* _WHAT IS EXPECTED_
The expected output is every entry that follows, reproduced exactly.

_ _ _ _

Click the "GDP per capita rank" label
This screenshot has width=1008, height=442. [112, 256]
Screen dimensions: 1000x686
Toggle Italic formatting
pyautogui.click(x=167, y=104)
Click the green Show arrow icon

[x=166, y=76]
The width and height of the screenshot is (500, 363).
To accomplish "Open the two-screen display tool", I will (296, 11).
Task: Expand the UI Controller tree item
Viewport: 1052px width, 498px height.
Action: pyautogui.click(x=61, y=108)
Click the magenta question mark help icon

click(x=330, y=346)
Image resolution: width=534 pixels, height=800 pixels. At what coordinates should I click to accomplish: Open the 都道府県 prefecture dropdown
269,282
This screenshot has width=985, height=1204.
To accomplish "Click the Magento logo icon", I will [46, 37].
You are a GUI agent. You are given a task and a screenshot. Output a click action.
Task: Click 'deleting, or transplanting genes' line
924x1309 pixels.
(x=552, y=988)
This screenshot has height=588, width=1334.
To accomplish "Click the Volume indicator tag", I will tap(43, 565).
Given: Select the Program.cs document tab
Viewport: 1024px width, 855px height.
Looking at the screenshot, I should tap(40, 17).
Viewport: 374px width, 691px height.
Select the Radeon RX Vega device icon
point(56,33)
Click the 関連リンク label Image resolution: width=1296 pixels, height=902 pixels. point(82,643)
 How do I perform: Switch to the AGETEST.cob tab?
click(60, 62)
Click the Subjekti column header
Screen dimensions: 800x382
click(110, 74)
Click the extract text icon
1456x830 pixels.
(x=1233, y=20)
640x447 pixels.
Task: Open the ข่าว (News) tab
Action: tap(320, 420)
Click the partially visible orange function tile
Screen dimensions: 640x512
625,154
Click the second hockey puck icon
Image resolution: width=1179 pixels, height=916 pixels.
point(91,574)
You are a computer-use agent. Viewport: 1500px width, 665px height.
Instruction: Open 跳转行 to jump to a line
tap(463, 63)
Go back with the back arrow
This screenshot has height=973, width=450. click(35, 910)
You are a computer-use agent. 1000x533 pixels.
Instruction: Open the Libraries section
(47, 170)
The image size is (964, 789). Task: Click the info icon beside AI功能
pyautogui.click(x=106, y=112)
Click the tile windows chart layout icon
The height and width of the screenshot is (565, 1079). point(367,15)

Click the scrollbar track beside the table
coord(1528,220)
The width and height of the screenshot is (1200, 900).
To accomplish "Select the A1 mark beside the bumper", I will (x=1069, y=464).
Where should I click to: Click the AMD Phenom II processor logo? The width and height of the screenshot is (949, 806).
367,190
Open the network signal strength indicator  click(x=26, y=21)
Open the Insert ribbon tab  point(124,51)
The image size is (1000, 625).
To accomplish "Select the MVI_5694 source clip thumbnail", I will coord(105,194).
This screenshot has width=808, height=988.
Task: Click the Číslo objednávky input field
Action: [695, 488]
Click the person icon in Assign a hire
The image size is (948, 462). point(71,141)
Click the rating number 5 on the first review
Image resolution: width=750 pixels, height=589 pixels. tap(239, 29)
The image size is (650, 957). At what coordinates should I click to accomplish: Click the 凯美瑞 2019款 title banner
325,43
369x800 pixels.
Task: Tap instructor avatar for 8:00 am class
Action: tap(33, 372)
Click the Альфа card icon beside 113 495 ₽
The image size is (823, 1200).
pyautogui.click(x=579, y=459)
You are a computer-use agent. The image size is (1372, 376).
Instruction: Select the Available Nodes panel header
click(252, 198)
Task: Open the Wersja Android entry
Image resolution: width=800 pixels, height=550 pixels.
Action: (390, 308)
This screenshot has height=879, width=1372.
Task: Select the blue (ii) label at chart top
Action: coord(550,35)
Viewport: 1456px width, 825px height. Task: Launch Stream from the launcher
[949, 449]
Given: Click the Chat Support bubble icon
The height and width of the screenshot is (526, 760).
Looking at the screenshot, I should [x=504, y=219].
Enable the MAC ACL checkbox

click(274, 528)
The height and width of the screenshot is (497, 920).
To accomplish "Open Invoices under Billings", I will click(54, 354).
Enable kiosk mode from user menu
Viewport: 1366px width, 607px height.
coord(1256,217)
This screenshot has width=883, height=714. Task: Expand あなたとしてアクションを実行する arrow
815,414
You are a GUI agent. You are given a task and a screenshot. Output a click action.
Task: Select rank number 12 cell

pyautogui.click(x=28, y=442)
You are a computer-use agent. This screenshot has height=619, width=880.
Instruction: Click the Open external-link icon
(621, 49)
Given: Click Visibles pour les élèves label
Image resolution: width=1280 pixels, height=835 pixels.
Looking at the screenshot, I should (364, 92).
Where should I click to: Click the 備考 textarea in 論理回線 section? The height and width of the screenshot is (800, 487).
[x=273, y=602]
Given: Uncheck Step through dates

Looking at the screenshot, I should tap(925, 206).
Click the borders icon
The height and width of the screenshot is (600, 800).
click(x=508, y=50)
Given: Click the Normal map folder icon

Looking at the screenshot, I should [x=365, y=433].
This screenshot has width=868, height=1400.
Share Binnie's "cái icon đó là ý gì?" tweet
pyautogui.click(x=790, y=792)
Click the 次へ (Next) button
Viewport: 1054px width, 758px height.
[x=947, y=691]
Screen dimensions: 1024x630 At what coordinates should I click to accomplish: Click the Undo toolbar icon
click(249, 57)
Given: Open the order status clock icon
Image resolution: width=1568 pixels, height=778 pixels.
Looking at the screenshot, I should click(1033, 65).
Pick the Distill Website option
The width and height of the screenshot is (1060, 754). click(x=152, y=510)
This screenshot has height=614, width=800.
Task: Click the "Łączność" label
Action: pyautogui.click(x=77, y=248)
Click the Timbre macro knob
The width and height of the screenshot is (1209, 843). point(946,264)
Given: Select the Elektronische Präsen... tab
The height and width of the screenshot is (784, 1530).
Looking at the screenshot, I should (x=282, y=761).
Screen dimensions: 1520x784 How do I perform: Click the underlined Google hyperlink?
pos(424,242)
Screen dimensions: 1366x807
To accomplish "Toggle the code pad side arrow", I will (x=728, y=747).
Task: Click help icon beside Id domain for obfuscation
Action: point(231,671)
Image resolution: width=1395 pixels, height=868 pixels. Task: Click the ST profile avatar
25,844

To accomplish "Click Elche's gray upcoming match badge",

_ _ _ _

* _TASK SOLUTION_
Click the "GDP per capita rank" label
This screenshot has width=1008, height=442. [112, 256]
Screen dimensions: 1000x686
Toggle Italic formatting
pyautogui.click(x=167, y=104)
Click the green Show arrow icon

[x=166, y=76]
The width and height of the screenshot is (500, 363).
To accomplish "Open the two-screen display tool", I will (296, 11).
Task: Expand the UI Controller tree item
Viewport: 1052px width, 498px height.
Action: pyautogui.click(x=61, y=108)
Click the magenta question mark help icon

click(x=330, y=346)
Image resolution: width=534 pixels, height=800 pixels. At what coordinates should I click to accomplish: Open the 都道府県 prefecture dropdown
269,282
This screenshot has width=985, height=1204.
To accomplish "Click the Magento logo icon", I will [46, 37].
You are a GUI agent. You are given a task and a screenshot. Output a click action.
Task: Click 'deleting, or transplanting genes' line
924x1309 pixels.
(x=552, y=988)
This screenshot has height=588, width=1334.
To accomplish "Click the Volume indicator tag", I will tap(43, 565).
Given: Select the Program.cs document tab
Viewport: 1024px width, 855px height.
Looking at the screenshot, I should tap(40, 17).
Viewport: 374px width, 691px height.
Select the Radeon RX Vega device icon
point(56,33)
Click the 関連リンク label Image resolution: width=1296 pixels, height=902 pixels. point(82,643)
 How do I perform: Switch to the AGETEST.cob tab?
click(60, 62)
Click the Subjekti column header
Screen dimensions: 800x382
click(110, 74)
Click the extract text icon
1456x830 pixels.
(x=1233, y=20)
640x447 pixels.
Task: Open the ข่าว (News) tab
Action: tap(320, 420)
Click the partially visible orange function tile
Screen dimensions: 640x512
625,154
Click the second hockey puck icon
Image resolution: width=1179 pixels, height=916 pixels.
point(91,574)
You are a computer-use agent. Viewport: 1500px width, 665px height.
Instruction: Open 跳转行 to jump to a line
tap(463, 63)
Go back with the back arrow
This screenshot has height=973, width=450. click(35, 910)
You are a computer-use agent. 1000x533 pixels.
Instruction: Open the Libraries section
(47, 170)
The image size is (964, 789). Task: Click the info icon beside AI功能
pyautogui.click(x=106, y=112)
Click the tile windows chart layout icon
The height and width of the screenshot is (565, 1079). point(367,15)

Click the scrollbar track beside the table
coord(1528,220)
The width and height of the screenshot is (1200, 900).
To accomplish "Select the A1 mark beside the bumper", I will (x=1069, y=464).
Where should I click to: Click the AMD Phenom II processor logo? The width and height of the screenshot is (949, 806).
367,190
Open the network signal strength indicator  click(x=26, y=21)
Open the Insert ribbon tab  point(124,51)
The image size is (1000, 625).
To accomplish "Select the MVI_5694 source clip thumbnail", I will coord(105,194).
This screenshot has width=808, height=988.
Task: Click the Číslo objednávky input field
Action: [695, 488]
Click the person icon in Assign a hire
The image size is (948, 462). point(71,141)
Click the rating number 5 on the first review
Image resolution: width=750 pixels, height=589 pixels. tap(239, 29)
The image size is (650, 957). At what coordinates should I click to accomplish: Click the 凯美瑞 2019款 title banner
325,43
369x800 pixels.
Task: Tap instructor avatar for 8:00 am class
Action: tap(33, 372)
Click the Альфа card icon beside 113 495 ₽
The image size is (823, 1200).
pyautogui.click(x=579, y=459)
You are a computer-use agent. The image size is (1372, 376).
Instruction: Select the Available Nodes panel header
click(252, 198)
Task: Open the Wersja Android entry
Image resolution: width=800 pixels, height=550 pixels.
Action: (390, 308)
This screenshot has height=879, width=1372.
Task: Select the blue (ii) label at chart top
Action: coord(550,35)
Viewport: 1456px width, 825px height. Task: Launch Stream from the launcher
[949, 449]
Given: Click the Chat Support bubble icon
The height and width of the screenshot is (526, 760).
Looking at the screenshot, I should [x=504, y=219].
Enable the MAC ACL checkbox

click(274, 528)
The height and width of the screenshot is (497, 920).
To accomplish "Open Invoices under Billings", I will click(54, 354).
Enable kiosk mode from user menu
Viewport: 1366px width, 607px height.
coord(1256,217)
This screenshot has width=883, height=714. Task: Expand あなたとしてアクションを実行する arrow
815,414
You are a GUI agent. You are given a task and a screenshot. Output a click action.
Task: Select rank number 12 cell

pyautogui.click(x=28, y=442)
You are a computer-use agent. This screenshot has height=619, width=880.
Instruction: Click the Open external-link icon
(621, 49)
Given: Click Visibles pour les élèves label
Image resolution: width=1280 pixels, height=835 pixels.
Looking at the screenshot, I should (364, 92).
Where should I click to: Click the 備考 textarea in 論理回線 section? The height and width of the screenshot is (800, 487).
[x=273, y=602]
Given: Uncheck Step through dates

Looking at the screenshot, I should tap(925, 206).
Click the borders icon
The height and width of the screenshot is (600, 800).
click(x=508, y=50)
Given: Click the Normal map folder icon

Looking at the screenshot, I should [x=365, y=433].
This screenshot has width=868, height=1400.
Share Binnie's "cái icon đó là ý gì?" tweet
pyautogui.click(x=790, y=792)
Click the 次へ (Next) button
Viewport: 1054px width, 758px height.
[x=947, y=691]
Screen dimensions: 1024x630 At what coordinates should I click to accomplish: Click the Undo toolbar icon
click(249, 57)
Given: Open the order status clock icon
Image resolution: width=1568 pixels, height=778 pixels.
Looking at the screenshot, I should click(1033, 65).
Pick the Distill Website option
The width and height of the screenshot is (1060, 754). click(x=152, y=510)
This screenshot has height=614, width=800.
Task: Click the "Łączność" label
Action: pyautogui.click(x=77, y=248)
Click the Timbre macro knob
The width and height of the screenshot is (1209, 843). point(946,264)
Given: Select the Elektronische Präsen... tab
The height and width of the screenshot is (784, 1530).
Looking at the screenshot, I should (x=282, y=761).
Screen dimensions: 1520x784 How do I perform: Click the underlined Google hyperlink?
pos(424,242)
Screen dimensions: 1366x807
To accomplish "Toggle the code pad side arrow", I will (x=728, y=747).
Task: Click help icon beside Id domain for obfuscation
Action: point(231,671)
Image resolution: width=1395 pixels, height=868 pixels. Task: Click the ST profile avatar
25,844

To accomplish "Click Elche's gray upcoming match badge",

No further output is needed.